Let’s go on a trip down memory lane and look back at some threading stuff.

Compare and Exchange

At the end of the day, in order to do any type of threading, you need an atomic operation offered to you by the CPU. The CPU offers several atomic operations, one of them is the compare and exchange operation. This operation is used to:

  1. See if a value in memory is equal to a certain value
  2. If it is, set it to a new value
  3. Return a value (notifying you whether the memory was updated or not)

All these steps are done atomically, in one go.

This allows a single thread, in 1 step, to know whether a shared resource is acquirable or not, and if it is, acquire it. Again, this entire thing happens in one go, including the acquiring.

This means that while a thread is trying to acquire a resource, no other thread can squeeze in and acquire it as well.

Ultimately, this is the basis of all multi-threading.


We are a bit too close to hardware, and as you know, when you are this close to hardware, the OS wants a say.

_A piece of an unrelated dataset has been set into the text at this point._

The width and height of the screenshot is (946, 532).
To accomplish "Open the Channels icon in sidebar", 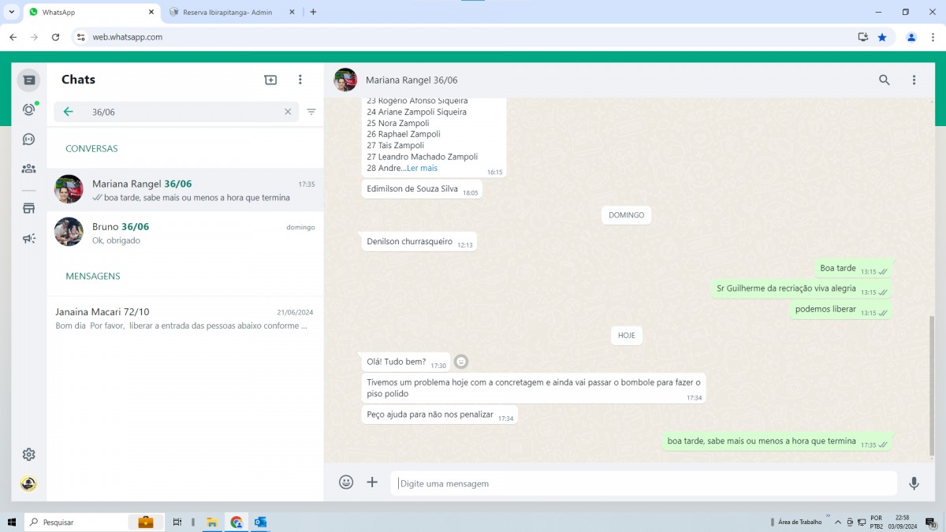I will tap(29, 140).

Actually, the OS provides quite a nice facility built on top of the compare and exchange operation. This facility is called a mutex.

Let’s start by assuming that some thread did the compare and exchange operation and acquired a resource (a lock). From now on, I’m gonna call a resource a lock.

Let’s say another threado wants a say in things and tries to do a compare and exchange operation to acquire the lock. Obviously, we know that the return of his operation will tell him the value was not updated (aka lock is taken). Now, the OS takes this poor thread and puts it into a wait queue. It is no longer running, it is waiting (for a mutex).

When the OG thread (the one that acquired the lock) is done with the lock, it releases it (calls OS API). The OS then notices there is a thread waiting for it, it wakes this thread up, and it acquires the lock.

That’s all there is to it really!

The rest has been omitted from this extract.